Self-respect, then, is part of our character:
[C]haracter - the willingness to accept responsibility for one's own life—is the source from which self-respect springs.
Much like experience, self-respect does not come without its cost: 
...it is a question of recognizing that anything worth having has its price.
So why bother? For Didion, it is the price we pay for a peaceful life:
Without [self-respect], one eventually discovers the final turn of the screw: one runs away to find oneself, and finds no one at home.
And self-respect is not just something for the present moment. It has a clear temporal dimension. Didion makes this clear in her essay, On Keeping a Notebook:
I think we are well advised to keep on nodding terms with the people we used to be whether we find them attractive company or not. Otherwise they turn up unannounced and surprise us, come hammering on the mind’s door at 4 a.m. of a bad night and demand to know who deserted them, who betrayed them, who is going to make amends.
But how does one develop and practise self-respect?

I have found it requires daily reflection through journalling. I notice others' emotional residue most first thing in the morning. Without the practice of journalling, I know my mood would spiral out of control if left to its own devices. Journalling, then, is a process of emotional self-cleansing.

But journalling has its own dangers. For Virginia Woolf, we tend to censure our own private writing. Woolf also wrote about her past and present self to her future self, so there is also a temporal aspect to the journalling process.

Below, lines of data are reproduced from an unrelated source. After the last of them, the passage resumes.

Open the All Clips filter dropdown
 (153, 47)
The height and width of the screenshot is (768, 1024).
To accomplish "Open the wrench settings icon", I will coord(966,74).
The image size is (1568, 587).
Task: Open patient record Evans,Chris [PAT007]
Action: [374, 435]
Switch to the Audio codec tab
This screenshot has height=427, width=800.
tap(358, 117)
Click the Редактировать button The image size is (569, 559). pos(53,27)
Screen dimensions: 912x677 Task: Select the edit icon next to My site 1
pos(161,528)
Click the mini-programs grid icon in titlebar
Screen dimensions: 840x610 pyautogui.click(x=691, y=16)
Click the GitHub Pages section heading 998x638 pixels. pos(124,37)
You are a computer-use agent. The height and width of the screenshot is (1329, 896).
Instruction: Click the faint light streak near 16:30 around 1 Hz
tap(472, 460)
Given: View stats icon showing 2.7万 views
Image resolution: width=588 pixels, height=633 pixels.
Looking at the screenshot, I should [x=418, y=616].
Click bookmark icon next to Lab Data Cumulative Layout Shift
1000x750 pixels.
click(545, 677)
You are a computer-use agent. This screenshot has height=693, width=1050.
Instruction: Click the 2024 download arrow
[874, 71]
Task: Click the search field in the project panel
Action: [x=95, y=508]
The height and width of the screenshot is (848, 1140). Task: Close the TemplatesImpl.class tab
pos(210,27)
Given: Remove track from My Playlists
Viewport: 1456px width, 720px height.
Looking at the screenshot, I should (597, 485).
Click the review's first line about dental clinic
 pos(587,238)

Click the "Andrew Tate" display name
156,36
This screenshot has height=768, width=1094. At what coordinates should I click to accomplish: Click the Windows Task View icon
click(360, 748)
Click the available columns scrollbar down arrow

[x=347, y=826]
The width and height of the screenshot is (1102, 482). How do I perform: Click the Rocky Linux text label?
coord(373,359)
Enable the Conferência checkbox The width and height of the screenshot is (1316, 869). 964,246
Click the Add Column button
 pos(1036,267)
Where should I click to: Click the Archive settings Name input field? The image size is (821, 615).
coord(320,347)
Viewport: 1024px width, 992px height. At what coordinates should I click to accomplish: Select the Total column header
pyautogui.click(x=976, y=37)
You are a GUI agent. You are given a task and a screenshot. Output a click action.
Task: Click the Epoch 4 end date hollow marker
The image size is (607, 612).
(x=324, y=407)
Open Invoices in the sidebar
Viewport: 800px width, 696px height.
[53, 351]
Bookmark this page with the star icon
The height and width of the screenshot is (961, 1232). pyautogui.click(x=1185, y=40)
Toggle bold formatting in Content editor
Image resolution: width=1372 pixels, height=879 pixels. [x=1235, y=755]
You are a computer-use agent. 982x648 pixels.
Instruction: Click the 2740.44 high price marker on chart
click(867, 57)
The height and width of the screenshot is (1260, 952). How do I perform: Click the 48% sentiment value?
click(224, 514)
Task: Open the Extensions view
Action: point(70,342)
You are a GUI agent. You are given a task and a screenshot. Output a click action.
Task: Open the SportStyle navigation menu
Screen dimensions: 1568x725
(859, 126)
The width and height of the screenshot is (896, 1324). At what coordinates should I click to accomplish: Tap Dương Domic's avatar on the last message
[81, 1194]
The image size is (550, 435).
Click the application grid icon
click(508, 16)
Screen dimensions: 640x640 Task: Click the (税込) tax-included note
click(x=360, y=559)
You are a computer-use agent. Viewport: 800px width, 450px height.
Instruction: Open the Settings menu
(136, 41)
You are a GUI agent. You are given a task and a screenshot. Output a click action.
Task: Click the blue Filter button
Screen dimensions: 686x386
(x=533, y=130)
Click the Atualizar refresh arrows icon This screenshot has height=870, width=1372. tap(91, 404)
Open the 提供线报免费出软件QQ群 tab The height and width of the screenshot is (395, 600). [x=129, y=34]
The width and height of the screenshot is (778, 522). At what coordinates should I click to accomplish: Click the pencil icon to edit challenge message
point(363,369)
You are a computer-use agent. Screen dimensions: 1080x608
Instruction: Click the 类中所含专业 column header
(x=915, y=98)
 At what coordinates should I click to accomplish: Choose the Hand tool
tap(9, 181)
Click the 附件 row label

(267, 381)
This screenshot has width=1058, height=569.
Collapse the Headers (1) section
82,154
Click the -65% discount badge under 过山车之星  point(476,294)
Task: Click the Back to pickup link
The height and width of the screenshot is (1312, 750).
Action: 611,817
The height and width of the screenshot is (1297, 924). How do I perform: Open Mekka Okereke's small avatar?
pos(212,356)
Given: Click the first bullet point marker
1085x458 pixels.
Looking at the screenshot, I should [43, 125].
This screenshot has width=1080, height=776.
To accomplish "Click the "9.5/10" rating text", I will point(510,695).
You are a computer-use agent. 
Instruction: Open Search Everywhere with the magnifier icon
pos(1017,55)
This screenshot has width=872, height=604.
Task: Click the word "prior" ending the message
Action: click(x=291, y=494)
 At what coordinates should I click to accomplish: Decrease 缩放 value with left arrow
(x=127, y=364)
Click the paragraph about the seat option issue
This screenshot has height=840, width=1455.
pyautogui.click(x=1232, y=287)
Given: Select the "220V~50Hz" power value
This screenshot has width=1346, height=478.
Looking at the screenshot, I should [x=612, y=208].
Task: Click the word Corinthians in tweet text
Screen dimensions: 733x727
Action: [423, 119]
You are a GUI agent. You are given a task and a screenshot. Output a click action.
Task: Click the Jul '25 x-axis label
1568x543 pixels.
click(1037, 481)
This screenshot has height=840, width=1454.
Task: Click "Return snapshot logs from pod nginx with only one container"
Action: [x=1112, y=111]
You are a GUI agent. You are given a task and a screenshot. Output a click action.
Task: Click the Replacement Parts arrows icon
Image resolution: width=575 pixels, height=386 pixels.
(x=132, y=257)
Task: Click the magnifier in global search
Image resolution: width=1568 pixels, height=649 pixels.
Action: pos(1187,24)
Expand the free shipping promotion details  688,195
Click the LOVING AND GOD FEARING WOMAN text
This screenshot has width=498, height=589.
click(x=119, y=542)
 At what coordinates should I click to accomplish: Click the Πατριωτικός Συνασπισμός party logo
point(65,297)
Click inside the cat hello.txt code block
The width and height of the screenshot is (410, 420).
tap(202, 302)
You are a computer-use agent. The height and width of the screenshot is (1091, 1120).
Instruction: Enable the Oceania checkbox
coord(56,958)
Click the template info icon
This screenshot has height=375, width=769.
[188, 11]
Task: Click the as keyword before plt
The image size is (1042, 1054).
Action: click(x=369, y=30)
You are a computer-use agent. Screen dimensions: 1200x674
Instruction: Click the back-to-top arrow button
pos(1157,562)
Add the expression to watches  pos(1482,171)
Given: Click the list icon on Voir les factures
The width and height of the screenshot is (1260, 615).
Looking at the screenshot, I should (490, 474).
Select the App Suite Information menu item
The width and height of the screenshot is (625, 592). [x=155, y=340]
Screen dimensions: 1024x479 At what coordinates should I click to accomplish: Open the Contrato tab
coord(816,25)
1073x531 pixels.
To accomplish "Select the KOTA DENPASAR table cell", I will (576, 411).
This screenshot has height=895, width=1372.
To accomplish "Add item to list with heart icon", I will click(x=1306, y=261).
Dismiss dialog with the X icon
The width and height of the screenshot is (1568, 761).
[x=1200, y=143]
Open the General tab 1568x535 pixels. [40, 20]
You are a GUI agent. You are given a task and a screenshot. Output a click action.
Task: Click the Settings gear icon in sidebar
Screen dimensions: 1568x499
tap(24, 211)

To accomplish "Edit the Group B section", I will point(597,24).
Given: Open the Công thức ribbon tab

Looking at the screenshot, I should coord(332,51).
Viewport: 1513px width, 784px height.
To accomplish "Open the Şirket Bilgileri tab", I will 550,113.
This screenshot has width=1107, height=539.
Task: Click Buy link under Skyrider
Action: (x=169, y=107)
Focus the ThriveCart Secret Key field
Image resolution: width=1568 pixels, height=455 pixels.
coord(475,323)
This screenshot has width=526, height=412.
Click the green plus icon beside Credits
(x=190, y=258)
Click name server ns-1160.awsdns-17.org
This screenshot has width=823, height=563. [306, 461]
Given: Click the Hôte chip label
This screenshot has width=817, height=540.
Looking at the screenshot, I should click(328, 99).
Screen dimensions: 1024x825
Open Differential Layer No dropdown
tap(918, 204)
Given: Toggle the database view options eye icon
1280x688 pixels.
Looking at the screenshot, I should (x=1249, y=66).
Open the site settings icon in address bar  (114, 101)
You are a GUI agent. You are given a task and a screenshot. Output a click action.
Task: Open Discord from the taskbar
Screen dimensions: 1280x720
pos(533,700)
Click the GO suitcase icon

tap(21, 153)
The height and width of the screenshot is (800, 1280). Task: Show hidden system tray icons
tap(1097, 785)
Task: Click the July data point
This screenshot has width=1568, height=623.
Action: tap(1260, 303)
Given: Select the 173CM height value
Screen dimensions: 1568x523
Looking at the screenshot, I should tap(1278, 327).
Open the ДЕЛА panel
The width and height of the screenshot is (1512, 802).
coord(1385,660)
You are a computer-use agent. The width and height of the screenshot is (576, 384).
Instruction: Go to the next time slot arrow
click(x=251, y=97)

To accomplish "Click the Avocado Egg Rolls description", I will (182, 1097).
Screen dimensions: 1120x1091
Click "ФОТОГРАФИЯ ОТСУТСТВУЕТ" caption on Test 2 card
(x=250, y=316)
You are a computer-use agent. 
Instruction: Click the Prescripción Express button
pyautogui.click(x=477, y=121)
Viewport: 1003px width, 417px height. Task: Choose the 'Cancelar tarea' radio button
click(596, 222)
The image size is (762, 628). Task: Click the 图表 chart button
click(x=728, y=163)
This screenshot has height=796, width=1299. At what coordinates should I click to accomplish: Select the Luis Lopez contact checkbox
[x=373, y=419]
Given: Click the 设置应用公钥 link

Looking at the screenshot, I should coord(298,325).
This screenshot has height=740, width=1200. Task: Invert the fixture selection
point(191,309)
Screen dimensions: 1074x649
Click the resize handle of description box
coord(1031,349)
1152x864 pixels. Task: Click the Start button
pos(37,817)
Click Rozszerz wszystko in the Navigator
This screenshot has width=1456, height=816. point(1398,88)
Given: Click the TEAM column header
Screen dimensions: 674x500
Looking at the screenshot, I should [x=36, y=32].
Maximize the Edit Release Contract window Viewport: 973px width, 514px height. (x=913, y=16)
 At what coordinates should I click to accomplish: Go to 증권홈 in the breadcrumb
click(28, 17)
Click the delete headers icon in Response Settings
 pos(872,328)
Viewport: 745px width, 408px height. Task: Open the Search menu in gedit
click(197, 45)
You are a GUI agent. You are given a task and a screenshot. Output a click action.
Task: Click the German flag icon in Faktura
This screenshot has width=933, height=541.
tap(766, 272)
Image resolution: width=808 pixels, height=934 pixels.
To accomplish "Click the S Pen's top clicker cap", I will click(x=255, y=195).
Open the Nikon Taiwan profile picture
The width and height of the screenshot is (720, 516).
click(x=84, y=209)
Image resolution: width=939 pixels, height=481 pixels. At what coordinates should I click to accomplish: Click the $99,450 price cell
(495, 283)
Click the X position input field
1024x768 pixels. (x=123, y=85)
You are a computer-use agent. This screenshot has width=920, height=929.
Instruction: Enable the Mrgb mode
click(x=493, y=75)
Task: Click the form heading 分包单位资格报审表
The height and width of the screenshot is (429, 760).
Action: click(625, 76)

Woolf wrote that her journal was a private affair:
The habit of writing thus for my own eye only is good practice. It loosens the ligaments.
At the same time, she was wary of her ability to bend the truth, even in her private reflection:
I want to appear a success even to myself.
Two lessons are clear. First, self-respect is more than just liking oneself, it is an active process of reconciling our inner selves to the society we experience on a daily basis. It is a habit of the mind, and not an innate ability.

Second, self-respect doesn't just materialise. It requires a desire to have self-respect, and the price to be paid is to be self-aware, and act in accordance with our sense of virtues. (Note that Didion did not approve of Aristotles' golden mean of virtue.)

Morning Coffee - Wake Up is a Spotify playlist I have been listening to each morning. The first piece is Mt Wolf's Burgs. Over time, the lyrics have grown on me:
I, I think if I could get you to do one thing
I would say that when you get to the point that you...
Really feel, highly motivated, to, just, towards keeping your virtue...
Then you'll you'll discover quite quickly how extraordinary a life was meant to be, could be
And it's, it's just we get so messy, it's not that we are doing lots of wrong things, our mind is so messy
We don't keep it simple
And we end up making the life that we are living, so in-ordinarily complicated
Completely unnecessarily, and it's such a shame to end up feeling, in a real muddle, while actually, you ought to be having the time of your lives.


This reminds me of the Delphic maxim, Know Thyself. It would appear that self-respect begins with living the virtuous life.

We can never be perfect, but it is the striving that counts. And while Rousseau thought experience was "dearly bought and hardly worth the cost", I daresay the cost of self-respect is worth every penny.